For the most part evidence at the Leveson Inquiry has made The Guardian’s investigation into phone-hacking seem more impressive, if anything, than it first appeared.
For one thing it is clear that lead reporter on the story Nick Davies cultivated a huge variety of sources to stand up various elements of the story.
But it has also exposed some chinks in The Guardian, and (I very humbly suggest) in Davies’ journalistic armour. Namely, the reluctance to insert the usual caveats when making serious allegations in news stories.
Davies was clearly convinced that the News of the World did delete Milly Dowler’s voicemails in the days after she went missing.
In July, all parties agreed that it was the News of the World. We had that confirmed directly or indirectly from Scotland Yard, Surrey police, the Dowler family, and even by Mulcaire who apologised for what he had done.
In the last four weeks the Met officers have approached Surrey police and taken formal statements from some of those involved in the original inquiry, who were concerned about how News of the World journalists intercepted – and deleted – the voicemail messages of Milly Dowler.
The messages were deleted by journalists in the first few days after Milly’s disappearance in order to free up space for more messages. As a result friends and relatives of Milly concluded wrongly that she might still be alive. Police feared evidence may have been destroyed.
It is understood that while News of the World reporters probably were responsible for deleting some of the missing girl’s messages, police have concluded that they were not responsible for the particular deletion which caused her family to have false hope that she was alive.
Detectives told Milly’s parents in April that the paper’s journalists had intercepted and deleted messages on the murdered teenager’s phone. Evidence has now revealed that Milly’s phone would automatically delete messages 72 hours after being listened to.
Yesterday, the picture cleared a little further when the Met Police’s QC Neil Garnham gave further evidence to the Leveson Inquiry on this point.
He revealed that the “false hope” moment, when Mrs Dowler called Milly’s phone to find space had been freed up on her voicemail box came three days after the teenager’s disappearance – not two or three weeks, as the Dowlers had previously recalled.
Davies made this point himself yesterday afternoon in a further story which sought to clarify matters (published just before Garnham’s testimony).
Garnham further stated that Mulcaire hadn’t at this point been commissioned by the NoW on the Dowler story, so probably couldn’t have accessed or deleted any voicemail messages. He also said that he did not believe anyone else working for the News of the World was responsible for accessing Milly’s voicemails at that first 72-hour period.
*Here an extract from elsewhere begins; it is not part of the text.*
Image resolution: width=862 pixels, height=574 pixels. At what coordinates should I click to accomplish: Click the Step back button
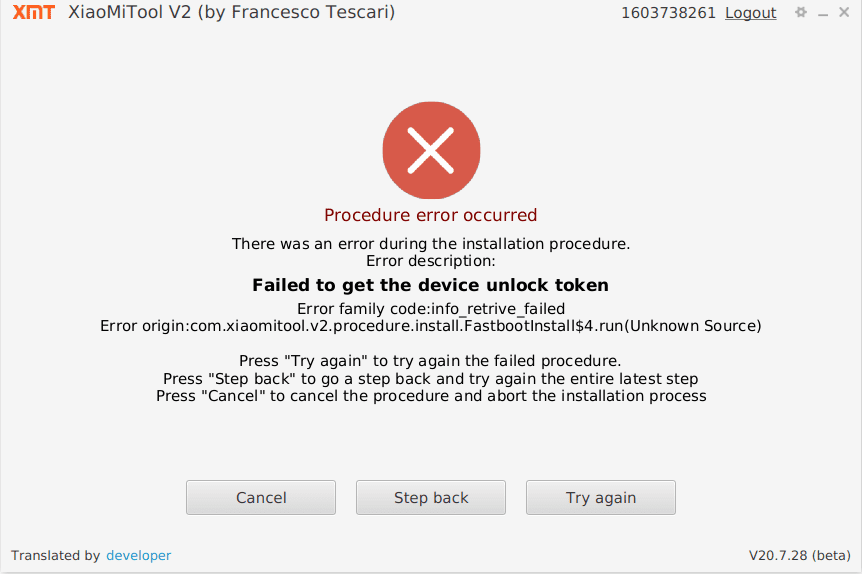click(431, 497)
He said that the Met believes that the deletions were an automatic feature of the phone-company, which deleted read messages after 72 hours. Although it was worth noting that counsel for the victims David Sherborne later said he had seen evidence which suggested a News of the world journalist could still have been responsible for the deletions.
Garnham also denied the suggestion that the police had told the Dowlers that News of the World journalists deleted Milly’s voicemails:
“Some of the press reports suggest the MPS told Mrs Dowler News of the World journalists had deleted Milly Dowler’s voicemails. I can see from MPS records that the MPS did not tell the Dowlers that voicemails have been deleted for the simple reason that they did not know of any such allegations.”
He said that shortly before the Levi Bellfield trial – which took place in June this year – the Dowlers were told that Glenn Mulcaire had hacked Milly’s phone. And he said that it was at this point Mrs Dowler – now wrongly it seems – made the connection with the “false hope” moment, and concluded that Mulcaire (or someone else working for the NoW) was responsible for message deletions in the days after Milly’s disappearance.
Would the News of the World still have closed without the “false hope” allegation being wrongly reported? In my view yes. The paper still hacked the phone of a murdered schoolgirl and since then many other damaging revelations have come to light.
The Guardian really is a paragon of journalistic virtue in most ways. But this latest twist in the hacking affair shows that even they can learn a thing or two on the “culture, practice and ethics” from the Leveson Inquiry.
Last month the Guardian wrongly stated that The Sun had sent a reporter to doorstep a Leveson Inquiry laywer.
And in July it stated in a story about Gordon Brown that “details from his infant son’s medical records were obtained by the Sun, who published a story about the child’s serious illness”.
Both these stories prompted apologies partly because the Guardian made damaging allegations as statements of fact – rather than attributing them to ‘sources’ or inserting some other caveats.